Voyez-vous le président de l’O.N.U., Churchill, de Gaulle, Tito, le Régent de Belgique, ou le Pape, faire la grève de la faim jusqu’à ce que l’Europe se fasse ?
C’est à peu près ce que Gandhi a fait, il y a un an, aux Indes.
Juste avant de mourir.
Tout seul.
Moi, j’avoue que le Mahatma m’a épaté.
Le Mahatma ! Ça veut dire : la Grande Âme.
Avouez que ça a une autre gueule que le Duce, le Führer, le Caudillo, le Père des Peuples, le Général ou le Premier Ministre.
Toute la différence qu’il y a entre un saint et un gendarme, un poème et un règlement, un cœur et une mitraillette.
La Grande Âme !
On se sent tout petit…
[/Léo
Pensées de Gandhi
Je ne me souviens pas d’avoir dit un seul mensonge.
Je ne lèverais pas la main sur vous, même si j’en avais la puissance.
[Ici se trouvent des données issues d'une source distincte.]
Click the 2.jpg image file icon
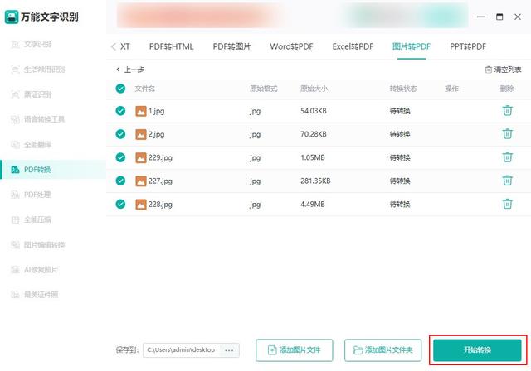click(x=141, y=134)
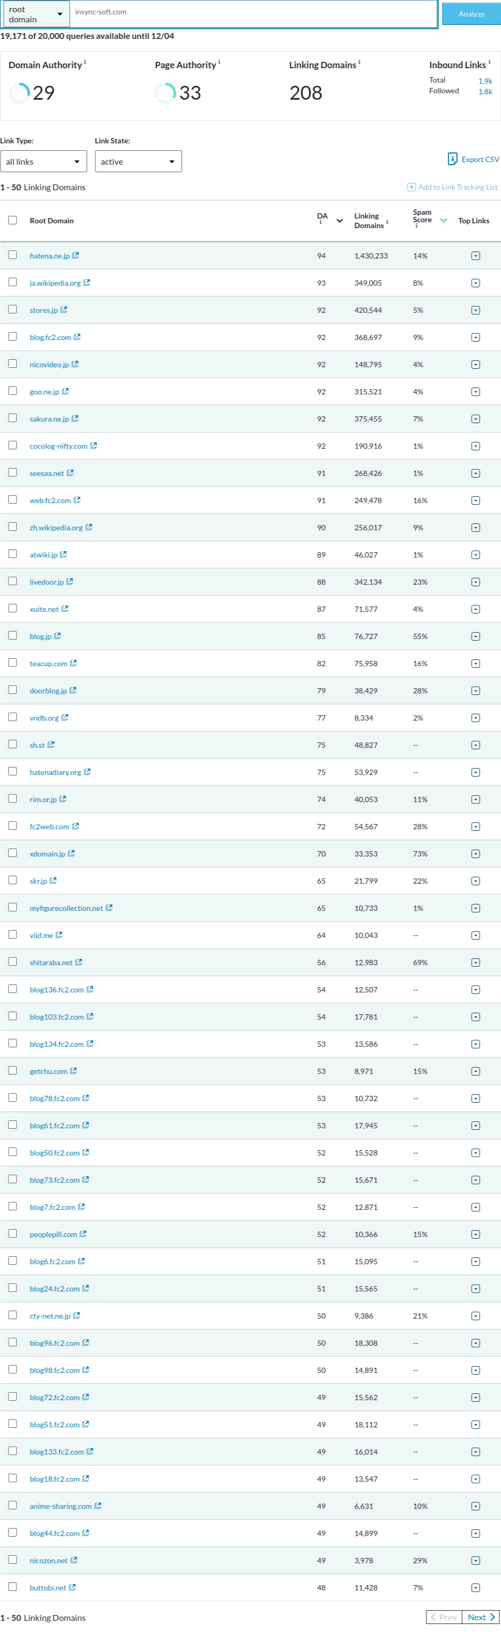This screenshot has width=501, height=1632.
Task: Check the checkbox for stores.jp row
Action: [13, 309]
Je veux vous vaincre uniquement par ma souffrance.
Nous devons émanciper l’homme des réseaux qu’il a tissés autour de lui, de ces organisations de l’égoïsme national. Nous, les gueux déguenillés, nous conquerrons la liberté pour toute l’humanité.
À la minute même où les travailleurs comprennent que le choix leur est offert de dire oui quand ils pensent oui, et non quand ils pensent non, le travail devient le maître et le capital l’esclave. Et il n’importe absolument pas que le capital ait à sa disposition des fusils, des mitrailleuses et des gaz empoisonnés, car il restera parfaitement impuissant si le travailleur affirme sa dignité d’homme en restant absolument fidèle à son non.
La mort d’un lutteur, quelque éminent qu’il soit, ne doit pas ralentir, mais, au contraire, intensifier la lutte.
Le sacrifice de soi est infiniment supérieur au sacrifice des autres.
Je ne suis pas un visionnaire, je prétends être un idéaliste pratique.
L’utile et l’inutile doivent, comme le bien et le mal, aller de concert et l’homme doit faire son choix.
Lorsqu’on a le choix uniquement entre la lâcheté et la violence, je crois que je conseillerais la violence.
La non-coopération n’est pas un état passif, c’est un état intensément actif, plus actif que la résistance physique ou la violence.
La non-violence ne se réalise pas mécaniquement. Elle est la plus haute qualité du cœur et elle s’acquiert par la pratique.
Nul être humain n’est trop mauvais pour être sauvé. Nul être humain n’est assez parfait pour avoir le droit de tuer celui qu’il considère à tort comme entièrement mauvais.
L’amour est la force la plus puissante que possède le monde, et pourtant elle est la plus humble qui se puisse imaginer.